The new collection of essays addresses a range of issues that afflict the digital public sphere as well as potential solutions. 

“Maintaining a healthy and vibrant digital public sphere,” explained ISP Director and Founder Jack Balkin, “is one of the most urgent policy problems of our era.” 

“We are very excited to bring together scholars in law and science and technology studies for this collection,” said series editors Elettra Bietti, Sebastián Guidi and Adam Posluns. “These essays help us understand how the mutual influences of law, technology and socio-economic relations contribute to the health and pathologies of the digital public sphere.”

Jasmine E. McNealy writes about the dangers of predictive sonic surveillance and argues for conditions of audibility that respect individual and community autonomy. Mike Ananny suggests that algorithmic mistakes are not merely technical and should be understood and addressed as public problems.
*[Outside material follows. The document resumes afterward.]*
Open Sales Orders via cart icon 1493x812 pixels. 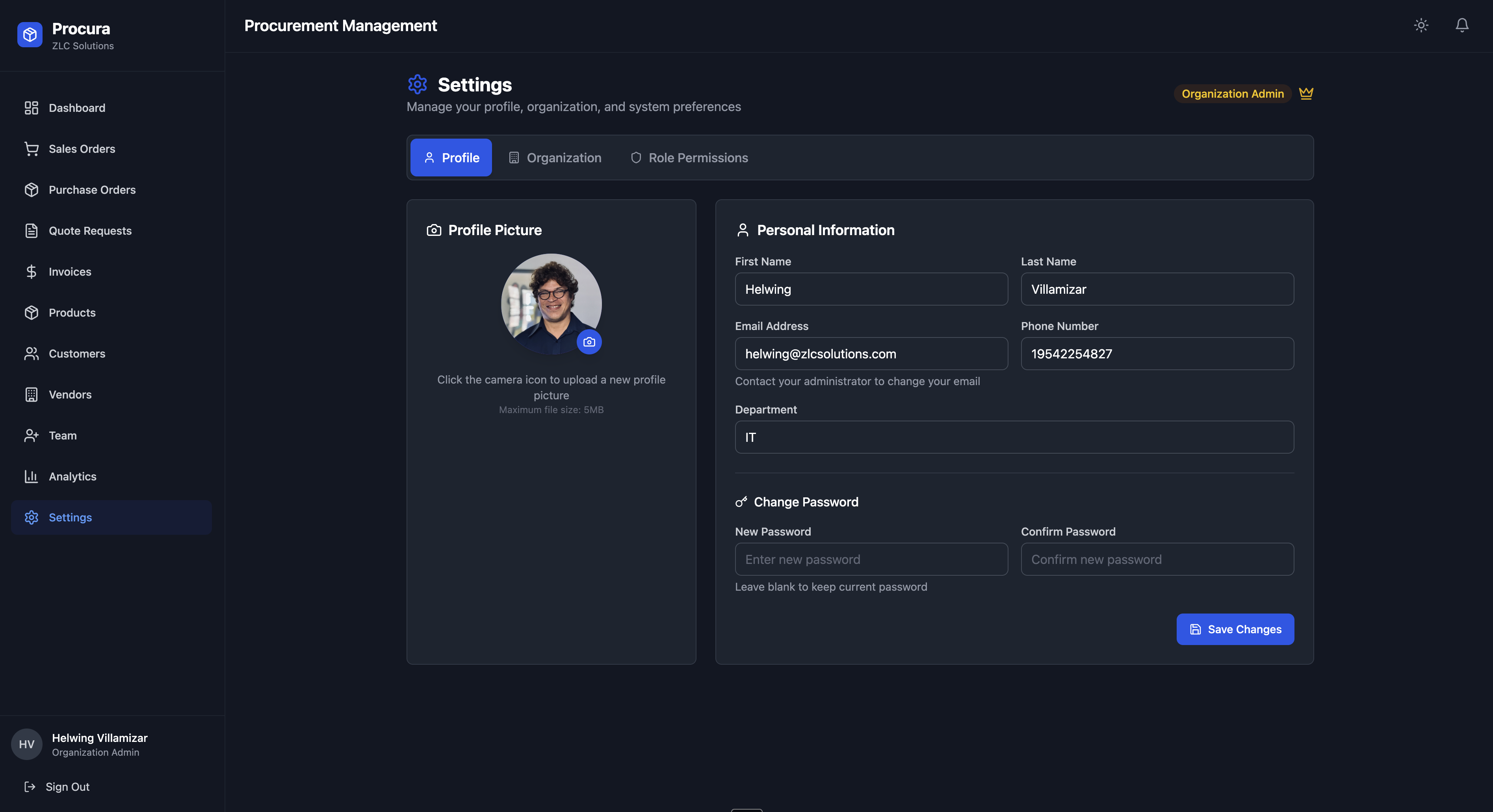coord(31,149)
Exploring the global effects of Section 230 of the Communications Decency Act, Anupam Chander points out that this section’s norms have helped shape global discourse. Chand Rajendra-Nicolucci and Ethan Zuckerman envision a new system of “forgetful advertising” as a digital public infrastructure and alternative to the surveillant advertising that dominates the digital ad ecosystem.
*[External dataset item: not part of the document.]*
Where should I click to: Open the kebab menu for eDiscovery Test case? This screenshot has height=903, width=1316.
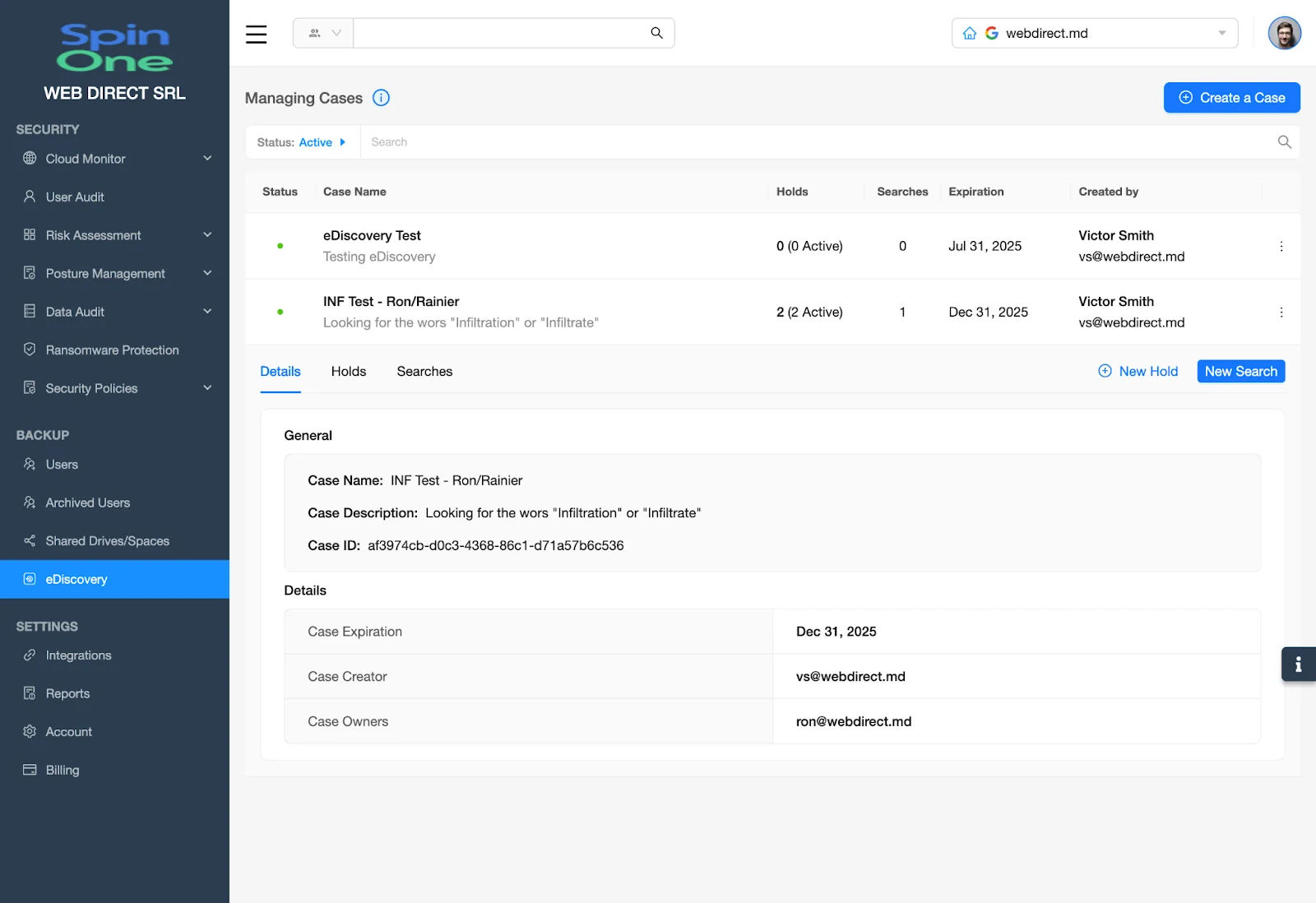pyautogui.click(x=1281, y=246)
The essays were commissioned and published in collaboration with the Yale Journal of Law and Technology (YJoLT). “YJoLT and ISP have had a long-running, fruitful collaboration as YLS's two key centers of thought on law and technology,” said Emile Shehada ’22. “This Collection advances that shared mission.”

The Knight Foundation is also a series partner.

“These new papers underscore Yale ISP’s important role today as a leading venue for the rigorous exploration of the most consequential and vexing challenging in our digital world,” said John Sands, Senior Director of Media & Democracy at Knight Foundation. “Knight is delighted by this ongoing partnership and the significant research and insight it continues to catalyze.”

ISP Executive Directors Chinmayi Arun and Nikolas Guggenberger said: “This series draws on carefully selected law and technology scholars to publish generative ideas that we hope will spur a better understanding of digital discourse. We are grateful to the Knight Foundation, the editors, and YJoLT for all the support and work that made this possible.”

The Information Society Project is an intellectual center at Yale Law School. It supports a community of interdisciplinary scholars who explore issues at the intersection of law, technology, and society.